The process of developing the GCA began in 2016, the Presbyterian Church (U.S.A.)’s ecumenical officer Dianna Wright told the committee, and continued to the 2018 assembly, which asked GACEIR to explore the possibility of developing a covenant relationship with the Gereja Masehi Injili di Minahasa Church (GMIM) in Indonesia.

“Because of all the conversations we were having with various partner churches,” Wright explained, “in 2020 GACEIR thought the way to address all of these was to establish a GCA with a basic formula for how to engage in these conversations and negotiations.”

The goal of the GCA – which will be brought to the 2024 General Assembly for approval and implementation – “will be flexible enough that we can customize each covenant to match the realities of the partner churches and our relationships with them,” Wright said.

In a related action, the committee voted to answer an overture from New York City Presbytery (ECU-03) seeking a specific covenant with the Evangelical Presbyterian Church, Ghana (EPCG) by its action to create a GCA. Thus, the Ghana partnership will be subject to the same rubric as the committee adopted for other partner churches, including the GMIM. That vote was 24-2.

Prayer at the close of the Ecumenical and Interfaith Committee. Photo by Gregg Brekke for Presbyterian Outlook.

Robert Foltz-Morrison, executive of New York City Presbytery, outlined for the committee the long history of relationships between the EPCG and the presbytery. “There are decades of relationship between the Evangelical Presbyterian Church, Ghana and our presbytery and others, culminating in a meeting in Baltimore in 2019 that cemented the desire for this overture,” he said, noting that two Ghanaian congregations with roots in the EPCG have chartered in New York City Presbytery and two more are preparing to charter. “There are more than a dozen others in eight states going in the same direction,” Foltz-Morrison added.

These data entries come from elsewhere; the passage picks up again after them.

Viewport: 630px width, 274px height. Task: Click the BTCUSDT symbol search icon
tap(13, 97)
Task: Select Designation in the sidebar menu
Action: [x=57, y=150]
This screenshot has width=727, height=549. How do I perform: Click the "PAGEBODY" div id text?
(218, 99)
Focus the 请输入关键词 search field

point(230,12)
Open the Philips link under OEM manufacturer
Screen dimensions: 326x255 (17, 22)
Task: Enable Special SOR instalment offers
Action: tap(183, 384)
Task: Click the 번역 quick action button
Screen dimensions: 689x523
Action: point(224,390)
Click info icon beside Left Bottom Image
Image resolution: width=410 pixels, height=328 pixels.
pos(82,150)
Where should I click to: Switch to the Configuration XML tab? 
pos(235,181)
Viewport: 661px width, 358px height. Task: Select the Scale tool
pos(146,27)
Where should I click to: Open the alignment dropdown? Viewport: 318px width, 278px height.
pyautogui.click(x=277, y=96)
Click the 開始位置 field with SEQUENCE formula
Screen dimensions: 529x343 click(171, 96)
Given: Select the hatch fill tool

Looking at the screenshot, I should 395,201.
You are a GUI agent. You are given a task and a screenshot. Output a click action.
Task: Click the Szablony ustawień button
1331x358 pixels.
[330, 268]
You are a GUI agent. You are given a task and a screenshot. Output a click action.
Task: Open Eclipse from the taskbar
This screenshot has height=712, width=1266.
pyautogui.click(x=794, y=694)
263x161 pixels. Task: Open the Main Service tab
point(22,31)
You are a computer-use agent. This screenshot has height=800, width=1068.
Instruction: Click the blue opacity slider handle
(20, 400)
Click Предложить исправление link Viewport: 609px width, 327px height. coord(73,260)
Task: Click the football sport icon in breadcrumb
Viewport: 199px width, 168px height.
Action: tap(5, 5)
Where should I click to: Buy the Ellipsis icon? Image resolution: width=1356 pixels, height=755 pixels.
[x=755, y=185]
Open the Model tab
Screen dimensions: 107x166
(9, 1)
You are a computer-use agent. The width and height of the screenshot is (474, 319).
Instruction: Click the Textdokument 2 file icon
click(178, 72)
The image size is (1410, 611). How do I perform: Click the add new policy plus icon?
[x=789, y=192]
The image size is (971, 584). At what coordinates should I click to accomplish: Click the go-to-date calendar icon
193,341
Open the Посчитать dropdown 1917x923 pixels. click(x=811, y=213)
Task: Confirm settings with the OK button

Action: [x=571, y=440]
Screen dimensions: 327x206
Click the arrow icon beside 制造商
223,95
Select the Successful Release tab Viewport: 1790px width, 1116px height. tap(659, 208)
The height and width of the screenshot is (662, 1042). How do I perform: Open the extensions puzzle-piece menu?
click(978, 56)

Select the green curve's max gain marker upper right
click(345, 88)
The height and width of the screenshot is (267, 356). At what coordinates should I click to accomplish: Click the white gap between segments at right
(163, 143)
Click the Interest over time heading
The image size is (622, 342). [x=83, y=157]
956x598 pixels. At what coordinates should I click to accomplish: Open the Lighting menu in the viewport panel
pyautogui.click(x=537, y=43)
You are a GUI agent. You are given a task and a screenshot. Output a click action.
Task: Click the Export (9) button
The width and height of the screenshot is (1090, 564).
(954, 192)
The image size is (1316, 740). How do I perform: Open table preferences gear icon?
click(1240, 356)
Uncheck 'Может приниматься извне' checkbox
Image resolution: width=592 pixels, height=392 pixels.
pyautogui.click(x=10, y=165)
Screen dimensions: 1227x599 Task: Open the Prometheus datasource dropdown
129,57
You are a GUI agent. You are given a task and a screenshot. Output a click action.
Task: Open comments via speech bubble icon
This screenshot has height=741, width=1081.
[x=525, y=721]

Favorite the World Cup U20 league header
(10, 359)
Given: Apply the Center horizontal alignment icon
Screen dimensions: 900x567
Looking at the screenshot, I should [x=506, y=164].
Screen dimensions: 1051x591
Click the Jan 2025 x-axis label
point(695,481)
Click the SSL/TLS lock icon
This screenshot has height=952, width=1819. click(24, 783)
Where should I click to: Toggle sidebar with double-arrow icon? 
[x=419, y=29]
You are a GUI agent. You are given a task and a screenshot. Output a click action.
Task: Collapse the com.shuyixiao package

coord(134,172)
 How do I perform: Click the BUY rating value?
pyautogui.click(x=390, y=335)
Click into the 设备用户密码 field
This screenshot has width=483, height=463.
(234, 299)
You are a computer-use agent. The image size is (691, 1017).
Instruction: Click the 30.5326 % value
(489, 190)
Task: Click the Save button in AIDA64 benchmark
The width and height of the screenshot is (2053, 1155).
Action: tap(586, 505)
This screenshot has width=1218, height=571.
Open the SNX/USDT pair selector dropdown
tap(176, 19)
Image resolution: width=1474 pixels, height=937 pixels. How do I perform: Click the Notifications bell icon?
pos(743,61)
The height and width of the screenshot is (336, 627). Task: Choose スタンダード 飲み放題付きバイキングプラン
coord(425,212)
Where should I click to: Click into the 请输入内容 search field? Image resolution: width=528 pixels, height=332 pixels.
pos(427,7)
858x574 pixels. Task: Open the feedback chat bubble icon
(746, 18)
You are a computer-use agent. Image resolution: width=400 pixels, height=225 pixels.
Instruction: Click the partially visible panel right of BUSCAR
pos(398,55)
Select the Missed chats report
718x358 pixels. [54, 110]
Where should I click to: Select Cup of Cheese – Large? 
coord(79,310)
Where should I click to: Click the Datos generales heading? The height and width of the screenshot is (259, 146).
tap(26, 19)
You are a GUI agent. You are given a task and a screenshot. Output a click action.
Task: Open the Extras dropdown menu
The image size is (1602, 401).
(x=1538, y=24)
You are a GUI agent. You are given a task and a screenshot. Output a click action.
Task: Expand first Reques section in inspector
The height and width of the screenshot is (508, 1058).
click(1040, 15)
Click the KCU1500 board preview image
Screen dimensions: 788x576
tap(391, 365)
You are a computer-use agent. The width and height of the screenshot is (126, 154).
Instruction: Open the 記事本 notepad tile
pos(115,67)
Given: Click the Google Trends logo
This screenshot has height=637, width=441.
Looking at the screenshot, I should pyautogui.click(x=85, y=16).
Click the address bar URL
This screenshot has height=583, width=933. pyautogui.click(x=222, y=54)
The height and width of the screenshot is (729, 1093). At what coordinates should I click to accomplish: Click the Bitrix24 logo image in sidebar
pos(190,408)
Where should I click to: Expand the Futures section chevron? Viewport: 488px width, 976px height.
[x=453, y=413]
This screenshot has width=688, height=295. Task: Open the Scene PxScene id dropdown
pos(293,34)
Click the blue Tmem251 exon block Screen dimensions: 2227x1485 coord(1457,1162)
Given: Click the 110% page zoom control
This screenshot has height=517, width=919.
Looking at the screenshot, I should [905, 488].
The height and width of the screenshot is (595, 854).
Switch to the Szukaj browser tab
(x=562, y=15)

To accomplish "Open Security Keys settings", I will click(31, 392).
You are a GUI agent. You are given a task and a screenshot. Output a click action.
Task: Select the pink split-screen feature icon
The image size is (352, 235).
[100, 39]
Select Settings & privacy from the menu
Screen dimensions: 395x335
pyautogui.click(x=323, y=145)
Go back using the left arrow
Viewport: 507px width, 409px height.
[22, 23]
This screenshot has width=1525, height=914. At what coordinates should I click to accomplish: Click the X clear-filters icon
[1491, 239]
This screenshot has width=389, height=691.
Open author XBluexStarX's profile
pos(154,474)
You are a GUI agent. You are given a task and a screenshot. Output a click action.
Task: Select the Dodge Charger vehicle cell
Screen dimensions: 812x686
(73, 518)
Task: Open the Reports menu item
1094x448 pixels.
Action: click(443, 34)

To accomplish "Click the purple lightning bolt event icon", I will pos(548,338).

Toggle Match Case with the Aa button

Presbyterian World Mission staffer Philip Woods said the Indonesian and Ghanaian churches’ desire for formal covenants with the PC(USA) “are a reflection of the global internationalization of the Church” as global migration creates “diaspora” communities throughout the world. Woods added: “All the churches we are considering [for GCAs] are members of the World Communion of Reformed Churches so we already have numerous mutual understandings. We prefer this standard (GCA) model” to one-off agreements.

With the EPCG General Assembly scheduled for August of this year, the committee encouraged the actions of the Ghanaian church with the comment: “We want to thank the EPCG for their continued partnership with the PC(USA) and look forward to developing a covenant agreement with the EPCG and other global partners.”